Throughout the year, CNN Underscored is constantly testing products — be it coffee makers or headphones — to find the absolute best in each respective category.

Our testing process is rigorous, consisting of hours of research (consulting experts, reading editorial reviews and perusing user ratings) to find the top products in each category. Once we settle on a testing pool, we spend weeks — if not months — testing and retesting each product multiple times in real-world settings. All this in an effort to settle on the absolute best products.

So, as we enter peak gifting season, if you’re on the hunt for the perfect gift, we know you’ll find something on this list that they (or you!) will absolutely love.

Coffee

Best burr coffee grinder: Baratza Virtuoso+ Conical Burr Grinder With Digital Timer Display ($249; amazon.com or walmart.com)

Baratza Virtuoso+ Conical Burr Grinder
Baratza Virtuoso+ Conical Burr Grinder

Beginner baristas and coffee connoisseurs alike will be pleased with the Baratza Virtuoso+, a conical burr grinder with 40 settings for grind size, from super fine (espresso) to super coarse (French press). The best coffee grinder we tested, this sleek look and simple, intuitive controls, including a digital timer, allow for a consistent grind every time — as well as optimal convenience.
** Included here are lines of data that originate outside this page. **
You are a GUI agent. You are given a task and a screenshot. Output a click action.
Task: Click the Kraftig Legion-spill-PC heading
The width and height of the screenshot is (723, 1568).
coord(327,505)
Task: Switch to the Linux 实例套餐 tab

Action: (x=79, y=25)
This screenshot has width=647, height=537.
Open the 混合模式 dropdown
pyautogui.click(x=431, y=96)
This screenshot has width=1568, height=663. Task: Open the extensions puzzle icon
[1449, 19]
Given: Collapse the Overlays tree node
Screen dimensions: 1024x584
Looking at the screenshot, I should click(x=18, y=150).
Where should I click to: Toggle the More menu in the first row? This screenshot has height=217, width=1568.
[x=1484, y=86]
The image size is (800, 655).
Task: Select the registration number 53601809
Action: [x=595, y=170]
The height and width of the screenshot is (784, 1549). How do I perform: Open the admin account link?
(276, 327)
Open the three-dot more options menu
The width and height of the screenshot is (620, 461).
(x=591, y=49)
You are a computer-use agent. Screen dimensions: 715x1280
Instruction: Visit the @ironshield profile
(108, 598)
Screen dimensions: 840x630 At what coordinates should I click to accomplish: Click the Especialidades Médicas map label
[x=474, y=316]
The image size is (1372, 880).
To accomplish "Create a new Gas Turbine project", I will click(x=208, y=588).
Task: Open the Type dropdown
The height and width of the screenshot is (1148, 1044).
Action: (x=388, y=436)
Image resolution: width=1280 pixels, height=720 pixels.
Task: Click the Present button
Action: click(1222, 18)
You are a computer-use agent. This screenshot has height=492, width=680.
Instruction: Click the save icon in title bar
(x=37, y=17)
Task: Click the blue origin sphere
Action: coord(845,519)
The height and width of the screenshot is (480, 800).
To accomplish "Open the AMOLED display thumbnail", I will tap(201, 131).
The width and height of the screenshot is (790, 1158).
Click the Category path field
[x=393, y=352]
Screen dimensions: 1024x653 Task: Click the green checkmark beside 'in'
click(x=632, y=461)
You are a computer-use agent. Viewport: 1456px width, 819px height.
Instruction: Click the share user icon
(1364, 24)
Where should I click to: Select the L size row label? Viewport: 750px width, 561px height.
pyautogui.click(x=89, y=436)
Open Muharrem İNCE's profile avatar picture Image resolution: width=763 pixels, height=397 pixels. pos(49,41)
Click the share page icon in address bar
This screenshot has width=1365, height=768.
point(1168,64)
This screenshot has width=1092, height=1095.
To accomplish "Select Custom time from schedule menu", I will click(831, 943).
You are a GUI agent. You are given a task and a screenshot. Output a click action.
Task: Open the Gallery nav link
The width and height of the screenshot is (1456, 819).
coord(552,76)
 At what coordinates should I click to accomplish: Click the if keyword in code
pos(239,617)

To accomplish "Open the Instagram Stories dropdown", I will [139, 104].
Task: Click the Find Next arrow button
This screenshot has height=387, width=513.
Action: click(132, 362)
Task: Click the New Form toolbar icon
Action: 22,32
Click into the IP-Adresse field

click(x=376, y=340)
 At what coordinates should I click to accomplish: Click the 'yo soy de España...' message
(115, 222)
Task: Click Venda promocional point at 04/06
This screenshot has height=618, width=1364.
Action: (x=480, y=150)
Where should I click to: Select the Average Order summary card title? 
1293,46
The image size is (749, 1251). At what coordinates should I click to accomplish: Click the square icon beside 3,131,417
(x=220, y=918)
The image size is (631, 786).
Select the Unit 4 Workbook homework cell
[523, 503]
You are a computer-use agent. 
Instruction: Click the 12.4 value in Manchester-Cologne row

Read more from our testing of coffee grinders here.

Best drip coffee maker: Braun KF6050WH BrewSense Drip Coffee Maker ($79.95; amazon.com)

Braun KF6050WH BrewSense Drip Coffee Maker
Braun KF6050WH BrewSense Drip Coffee Maker

During our testing of drip coffee makers, we found the Braun KF6050WH BrewSense Drip Coffee Maker made a consistently delicious, hot cup of coffee, brewed efficiently and cleanly, from sleek, relatively compact hardware that is turnkey to operate, and all for a reasonable price.

Read more from our testing of drip coffee makers here.

Best single-serve coffee maker: Breville-Nespresso VertuoPlus ($165; originally $179.95; amazon.com)

Breville-Nespresso VertuoPlus
Breville-Nespresso VertuoPlus

Among all single-serve coffee makers we tested, the Breville-Nespresso VertuoPlus, which uses pods that deliver both espresso and “regular” coffee, could simply not be beat for its convenience. Intuitive and a snap to use right out of the box, it looks sleek on the counter, contains a detached 60-ounce water reservoir so you don’t have to refill it with each use and delivers perfectly hot, delicious coffee with a simple tap of a lever and press of a button.

Read more from our testing of single-serve coffee makers here.

Best coffee subscription: Blue Bottle (starting at $11 per shipment; bluebottlecoffee.com)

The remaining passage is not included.